My Journey to Limbr
In September 2015 I was catching the train home from San Francisco to Oakland when I got an email that I’d been waiting on for weeks. It demanded a reply (which included signing a bunch of contracts) by close of business but was sent from Melbourne, Australia. I looked at the time. It was approaching midnight, which meant it was approaching 5pm Melbourne time – and I started to freak out.
I was in the process of leaving the company I had started with a friend two years earlier and this was the final act. As the half empty train moved over the Bay Bridge I went into this digital MacGyver mode and using just my phone, I managed to get everything signed and sent by midnight my time. I let out a huge sigh of relief.
I had two friends with me and they asked if I was ok. I started to answer, but then I just broke down. I sobbed uncontrollably the rest of the way home. For half an hour they held me as my body shook and the tears streamed out of me and I had to keep being reminded to breathe.
It had been the toughest year of my life. I started the year with a growing company that was on a mission to reinvent the way we work, a loving relationship and two fully intact achilles heels. By September all of that had changed and I wasn’t coping. Painful breakups, major surgery and 6 months of rehab was just what I needed on top of building a startup – the most out-of-my-depth, what-the-hell-am-I-doing experience of my life.
We had unwittingly gotten our startup into a power struggle with some formidable characters. Threats, intimidation, manipulation - the psychological warfare of hostile takeovers was not something I was excited to learn about in 2015. We survived through luck and tenacity, and I was proud of that - but the ordeal was traumatic.
It’s scary opening up and talking about things that guilt and shame want you to keep silent about - but it’s exactly what was needed. I had been trying to shield the team from the pressure we were under, but visible attacks on our leadership meant that was never really possible. So when I opened up and metaphorically collapsed a bit, having the team lift me back up on my feet was heartwarming and strengthening.
That vulnerability was the magic ingredient to us getting through the ordeal. Vulnerability is infectious in this really touching way - once you open up, it helps other people open up, it becomes so much easier and you wonder why you ever felt you had to stay silent. That vulnerability can spread beautifully and widely if it’s nurtured - and so arrived the inspiration for Limbr!
Using technology, intention and design we can nurture that beautiful spread of vulnerability to a scale that can reach a tipping point. Silence and shame feed stigma, stigma in turn feeds silence and shame, and so to break the cycle we need to scale sharing and empathy to a critical mass, a new normal.

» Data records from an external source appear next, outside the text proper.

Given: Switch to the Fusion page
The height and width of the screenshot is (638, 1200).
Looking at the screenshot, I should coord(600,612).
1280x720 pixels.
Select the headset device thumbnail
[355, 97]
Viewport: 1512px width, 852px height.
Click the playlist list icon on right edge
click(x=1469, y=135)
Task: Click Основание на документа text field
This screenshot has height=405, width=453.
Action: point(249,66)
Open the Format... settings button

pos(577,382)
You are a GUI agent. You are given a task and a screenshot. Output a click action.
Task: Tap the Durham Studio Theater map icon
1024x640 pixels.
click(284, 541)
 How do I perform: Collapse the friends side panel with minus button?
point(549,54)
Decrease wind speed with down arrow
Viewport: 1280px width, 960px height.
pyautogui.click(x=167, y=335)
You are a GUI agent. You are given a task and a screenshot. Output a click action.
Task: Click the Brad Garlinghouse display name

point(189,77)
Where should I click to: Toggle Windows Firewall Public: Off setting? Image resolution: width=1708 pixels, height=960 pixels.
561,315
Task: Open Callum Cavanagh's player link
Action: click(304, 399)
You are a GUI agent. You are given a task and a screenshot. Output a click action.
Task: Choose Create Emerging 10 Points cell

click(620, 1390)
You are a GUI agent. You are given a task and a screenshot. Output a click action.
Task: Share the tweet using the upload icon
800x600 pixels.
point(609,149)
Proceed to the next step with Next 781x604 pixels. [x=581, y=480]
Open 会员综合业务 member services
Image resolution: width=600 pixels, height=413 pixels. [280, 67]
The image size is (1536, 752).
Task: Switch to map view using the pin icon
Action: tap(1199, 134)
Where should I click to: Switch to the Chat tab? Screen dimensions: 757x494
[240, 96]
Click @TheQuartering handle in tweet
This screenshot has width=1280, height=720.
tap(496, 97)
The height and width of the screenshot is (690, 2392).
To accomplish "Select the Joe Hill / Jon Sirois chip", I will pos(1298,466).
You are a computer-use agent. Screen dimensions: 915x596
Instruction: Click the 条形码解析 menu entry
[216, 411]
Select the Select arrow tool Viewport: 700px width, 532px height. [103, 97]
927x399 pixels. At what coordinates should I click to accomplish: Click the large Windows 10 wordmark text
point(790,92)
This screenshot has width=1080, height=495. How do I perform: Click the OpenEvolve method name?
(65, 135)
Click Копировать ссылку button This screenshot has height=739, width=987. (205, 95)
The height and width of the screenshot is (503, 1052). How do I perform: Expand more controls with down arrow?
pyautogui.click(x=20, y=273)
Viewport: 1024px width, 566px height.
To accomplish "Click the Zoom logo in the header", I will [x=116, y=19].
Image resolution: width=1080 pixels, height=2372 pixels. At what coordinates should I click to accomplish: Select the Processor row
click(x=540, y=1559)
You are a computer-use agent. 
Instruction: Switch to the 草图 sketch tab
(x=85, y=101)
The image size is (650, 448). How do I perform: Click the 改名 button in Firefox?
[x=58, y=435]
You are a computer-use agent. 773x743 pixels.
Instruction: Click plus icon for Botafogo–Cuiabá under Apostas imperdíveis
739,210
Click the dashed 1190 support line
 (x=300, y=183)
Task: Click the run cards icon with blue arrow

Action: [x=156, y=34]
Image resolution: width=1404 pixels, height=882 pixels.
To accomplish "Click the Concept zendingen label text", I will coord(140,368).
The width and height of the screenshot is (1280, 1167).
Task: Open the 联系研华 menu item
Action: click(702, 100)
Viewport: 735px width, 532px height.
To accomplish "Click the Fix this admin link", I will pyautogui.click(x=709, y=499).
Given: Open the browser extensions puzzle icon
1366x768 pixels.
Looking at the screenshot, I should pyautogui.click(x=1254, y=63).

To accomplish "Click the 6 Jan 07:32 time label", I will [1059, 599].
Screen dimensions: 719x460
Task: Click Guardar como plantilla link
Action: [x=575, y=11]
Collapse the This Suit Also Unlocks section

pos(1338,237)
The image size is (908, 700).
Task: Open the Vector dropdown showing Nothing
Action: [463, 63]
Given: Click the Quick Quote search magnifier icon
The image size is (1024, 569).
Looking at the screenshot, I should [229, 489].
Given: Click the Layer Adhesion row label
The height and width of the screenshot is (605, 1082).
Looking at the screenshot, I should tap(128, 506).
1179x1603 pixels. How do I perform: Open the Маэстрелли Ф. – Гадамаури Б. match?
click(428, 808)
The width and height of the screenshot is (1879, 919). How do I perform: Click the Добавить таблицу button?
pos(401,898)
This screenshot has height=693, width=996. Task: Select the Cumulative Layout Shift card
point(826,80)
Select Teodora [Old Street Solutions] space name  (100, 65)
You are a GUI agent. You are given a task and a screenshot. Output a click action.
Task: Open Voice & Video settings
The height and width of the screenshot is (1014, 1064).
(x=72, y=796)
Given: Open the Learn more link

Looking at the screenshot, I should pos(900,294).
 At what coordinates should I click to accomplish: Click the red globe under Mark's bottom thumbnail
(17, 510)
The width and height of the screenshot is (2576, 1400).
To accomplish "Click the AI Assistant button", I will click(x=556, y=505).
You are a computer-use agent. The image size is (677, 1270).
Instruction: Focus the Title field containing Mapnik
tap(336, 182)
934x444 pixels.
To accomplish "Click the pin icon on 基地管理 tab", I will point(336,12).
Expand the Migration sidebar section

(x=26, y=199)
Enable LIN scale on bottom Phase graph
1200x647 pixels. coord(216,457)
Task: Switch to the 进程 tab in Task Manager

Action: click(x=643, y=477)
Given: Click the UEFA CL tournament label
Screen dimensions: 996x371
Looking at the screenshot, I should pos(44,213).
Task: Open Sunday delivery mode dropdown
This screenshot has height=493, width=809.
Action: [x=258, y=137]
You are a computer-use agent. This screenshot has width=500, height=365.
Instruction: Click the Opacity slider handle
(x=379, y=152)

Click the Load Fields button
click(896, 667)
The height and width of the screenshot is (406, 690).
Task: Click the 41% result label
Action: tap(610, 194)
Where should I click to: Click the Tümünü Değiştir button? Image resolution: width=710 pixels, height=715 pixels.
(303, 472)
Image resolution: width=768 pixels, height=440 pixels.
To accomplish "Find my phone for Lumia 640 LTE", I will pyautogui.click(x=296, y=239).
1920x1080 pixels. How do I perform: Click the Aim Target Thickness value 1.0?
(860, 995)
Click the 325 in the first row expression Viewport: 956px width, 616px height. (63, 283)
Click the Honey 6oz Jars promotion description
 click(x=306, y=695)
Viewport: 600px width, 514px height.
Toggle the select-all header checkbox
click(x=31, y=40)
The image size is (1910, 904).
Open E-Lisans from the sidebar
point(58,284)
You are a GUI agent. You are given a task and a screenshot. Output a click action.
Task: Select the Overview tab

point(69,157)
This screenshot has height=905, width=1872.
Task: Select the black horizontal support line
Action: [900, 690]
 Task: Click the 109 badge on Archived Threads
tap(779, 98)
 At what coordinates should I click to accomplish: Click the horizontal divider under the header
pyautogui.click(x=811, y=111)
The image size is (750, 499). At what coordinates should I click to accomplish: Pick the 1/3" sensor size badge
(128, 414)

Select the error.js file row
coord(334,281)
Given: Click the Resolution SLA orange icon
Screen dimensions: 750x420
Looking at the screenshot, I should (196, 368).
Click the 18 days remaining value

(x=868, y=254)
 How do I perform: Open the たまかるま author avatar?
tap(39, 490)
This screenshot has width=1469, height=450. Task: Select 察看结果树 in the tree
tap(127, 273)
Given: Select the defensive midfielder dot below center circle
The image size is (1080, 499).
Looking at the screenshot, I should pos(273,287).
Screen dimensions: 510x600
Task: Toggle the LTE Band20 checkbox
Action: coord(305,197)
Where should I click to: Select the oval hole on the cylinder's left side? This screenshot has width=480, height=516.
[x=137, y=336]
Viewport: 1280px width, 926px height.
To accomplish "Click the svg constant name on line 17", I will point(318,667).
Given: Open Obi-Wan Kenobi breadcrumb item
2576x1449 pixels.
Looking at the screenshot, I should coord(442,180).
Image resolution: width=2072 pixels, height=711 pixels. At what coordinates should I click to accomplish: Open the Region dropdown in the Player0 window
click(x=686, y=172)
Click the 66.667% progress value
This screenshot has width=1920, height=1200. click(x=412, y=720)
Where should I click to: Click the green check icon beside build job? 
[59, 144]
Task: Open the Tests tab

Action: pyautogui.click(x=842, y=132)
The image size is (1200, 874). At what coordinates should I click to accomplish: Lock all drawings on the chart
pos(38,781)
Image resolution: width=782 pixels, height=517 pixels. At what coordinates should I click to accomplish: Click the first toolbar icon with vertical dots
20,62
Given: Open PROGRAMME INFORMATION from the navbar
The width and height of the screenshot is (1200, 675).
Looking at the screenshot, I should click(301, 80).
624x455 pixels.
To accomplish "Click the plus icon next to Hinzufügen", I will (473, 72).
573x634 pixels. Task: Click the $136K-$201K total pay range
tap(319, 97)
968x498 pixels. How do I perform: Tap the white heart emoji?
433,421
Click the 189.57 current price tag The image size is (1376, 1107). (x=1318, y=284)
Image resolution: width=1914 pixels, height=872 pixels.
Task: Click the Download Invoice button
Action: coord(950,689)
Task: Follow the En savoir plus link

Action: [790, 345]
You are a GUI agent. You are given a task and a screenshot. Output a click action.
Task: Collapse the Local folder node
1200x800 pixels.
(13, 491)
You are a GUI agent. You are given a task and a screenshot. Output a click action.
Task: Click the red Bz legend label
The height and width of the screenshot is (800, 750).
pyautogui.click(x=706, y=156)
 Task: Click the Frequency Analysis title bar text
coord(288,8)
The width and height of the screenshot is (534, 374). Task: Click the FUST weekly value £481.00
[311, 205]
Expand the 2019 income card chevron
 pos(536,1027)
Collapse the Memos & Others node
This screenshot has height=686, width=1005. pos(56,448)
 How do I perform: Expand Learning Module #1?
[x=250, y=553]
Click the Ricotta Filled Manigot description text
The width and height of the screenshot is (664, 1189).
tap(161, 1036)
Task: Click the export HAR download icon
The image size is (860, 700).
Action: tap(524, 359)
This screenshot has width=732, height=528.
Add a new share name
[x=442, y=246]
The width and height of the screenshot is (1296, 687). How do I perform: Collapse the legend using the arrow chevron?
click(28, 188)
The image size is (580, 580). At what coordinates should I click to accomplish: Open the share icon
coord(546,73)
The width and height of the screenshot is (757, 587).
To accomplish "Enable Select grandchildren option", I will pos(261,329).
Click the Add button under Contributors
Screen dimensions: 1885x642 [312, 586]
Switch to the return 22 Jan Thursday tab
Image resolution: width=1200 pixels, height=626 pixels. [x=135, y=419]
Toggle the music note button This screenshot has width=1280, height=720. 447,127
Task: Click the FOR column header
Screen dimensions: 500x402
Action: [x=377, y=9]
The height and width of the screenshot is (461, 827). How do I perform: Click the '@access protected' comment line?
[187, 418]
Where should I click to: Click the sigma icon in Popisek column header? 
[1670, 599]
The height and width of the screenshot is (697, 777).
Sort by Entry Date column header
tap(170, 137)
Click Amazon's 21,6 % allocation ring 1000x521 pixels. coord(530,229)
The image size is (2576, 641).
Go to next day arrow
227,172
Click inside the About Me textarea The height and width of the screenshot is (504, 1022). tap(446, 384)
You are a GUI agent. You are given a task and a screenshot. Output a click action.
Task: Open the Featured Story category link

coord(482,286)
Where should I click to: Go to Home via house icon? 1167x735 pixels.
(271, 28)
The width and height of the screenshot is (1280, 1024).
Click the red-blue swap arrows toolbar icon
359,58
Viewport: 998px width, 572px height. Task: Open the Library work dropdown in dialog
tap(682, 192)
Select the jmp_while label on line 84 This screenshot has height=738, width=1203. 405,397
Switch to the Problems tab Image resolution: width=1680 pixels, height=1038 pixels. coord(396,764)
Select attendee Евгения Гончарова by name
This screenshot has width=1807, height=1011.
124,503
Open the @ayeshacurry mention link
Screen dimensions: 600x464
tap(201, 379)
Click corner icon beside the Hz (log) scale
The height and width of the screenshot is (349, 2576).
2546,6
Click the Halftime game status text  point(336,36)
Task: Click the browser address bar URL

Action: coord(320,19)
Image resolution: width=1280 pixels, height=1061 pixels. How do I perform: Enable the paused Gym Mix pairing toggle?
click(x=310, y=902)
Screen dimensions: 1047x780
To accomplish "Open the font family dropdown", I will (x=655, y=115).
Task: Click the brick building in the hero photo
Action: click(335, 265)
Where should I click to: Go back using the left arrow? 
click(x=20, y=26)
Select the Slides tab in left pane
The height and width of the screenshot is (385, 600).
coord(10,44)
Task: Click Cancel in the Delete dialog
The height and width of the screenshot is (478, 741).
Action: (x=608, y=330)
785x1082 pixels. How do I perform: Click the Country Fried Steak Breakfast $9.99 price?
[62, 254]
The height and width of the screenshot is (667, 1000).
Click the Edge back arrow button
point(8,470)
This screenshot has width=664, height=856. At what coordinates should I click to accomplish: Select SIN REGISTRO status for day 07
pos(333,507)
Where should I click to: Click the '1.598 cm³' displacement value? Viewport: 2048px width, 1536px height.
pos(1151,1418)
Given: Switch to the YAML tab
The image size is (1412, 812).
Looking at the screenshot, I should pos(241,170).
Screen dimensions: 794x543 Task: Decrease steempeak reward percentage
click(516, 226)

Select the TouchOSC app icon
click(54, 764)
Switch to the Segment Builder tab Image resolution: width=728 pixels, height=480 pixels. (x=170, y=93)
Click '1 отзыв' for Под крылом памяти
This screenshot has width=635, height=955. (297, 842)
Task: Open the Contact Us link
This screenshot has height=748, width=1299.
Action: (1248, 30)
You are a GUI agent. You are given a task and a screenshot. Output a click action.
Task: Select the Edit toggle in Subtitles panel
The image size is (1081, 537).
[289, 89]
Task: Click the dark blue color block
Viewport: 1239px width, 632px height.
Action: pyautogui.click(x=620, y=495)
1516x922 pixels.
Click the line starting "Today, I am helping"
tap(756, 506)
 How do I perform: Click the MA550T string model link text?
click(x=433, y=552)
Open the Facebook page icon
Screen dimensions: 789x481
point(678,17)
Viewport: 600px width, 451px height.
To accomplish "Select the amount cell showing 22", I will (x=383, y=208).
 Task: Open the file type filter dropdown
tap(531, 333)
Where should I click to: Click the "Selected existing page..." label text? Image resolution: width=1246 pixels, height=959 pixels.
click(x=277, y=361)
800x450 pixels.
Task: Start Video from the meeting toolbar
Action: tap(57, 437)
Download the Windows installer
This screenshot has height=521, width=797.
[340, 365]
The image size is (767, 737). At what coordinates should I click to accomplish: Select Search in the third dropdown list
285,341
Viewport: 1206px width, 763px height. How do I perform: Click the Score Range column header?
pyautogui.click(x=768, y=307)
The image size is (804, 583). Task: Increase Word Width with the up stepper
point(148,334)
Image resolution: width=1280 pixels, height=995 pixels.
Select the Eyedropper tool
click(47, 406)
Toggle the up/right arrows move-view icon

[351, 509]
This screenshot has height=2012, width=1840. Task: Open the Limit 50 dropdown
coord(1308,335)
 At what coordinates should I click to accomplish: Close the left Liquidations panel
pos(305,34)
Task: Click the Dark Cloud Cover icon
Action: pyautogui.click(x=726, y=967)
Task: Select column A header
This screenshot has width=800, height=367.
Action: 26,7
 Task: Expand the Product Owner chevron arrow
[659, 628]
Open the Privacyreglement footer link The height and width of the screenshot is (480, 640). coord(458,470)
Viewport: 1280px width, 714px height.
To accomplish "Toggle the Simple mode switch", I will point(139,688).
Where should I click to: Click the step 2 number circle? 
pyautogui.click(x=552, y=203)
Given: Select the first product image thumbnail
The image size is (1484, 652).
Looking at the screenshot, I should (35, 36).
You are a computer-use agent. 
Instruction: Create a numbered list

So Limbr is a peer support network where you can open up about mental health issues with a safe and supportive community. Because the more we share, the more we realise how normal and treatable these struggles are. That community is linked to online support which you can access anywhere and any time through your Limbr app.
We want to live in a world where we talk about mental health as casually and treat it as fiercely as we do the flu. That starts with providing a community to have these conversations. It continues with sustainable growth, clinical governance and translating social capital into political capital. It ends with a new ubiquitous platform that is the destination for mental health and wellness. This is what we’re aiming for with Limbr, and I can’t wait to show you all what we’re building.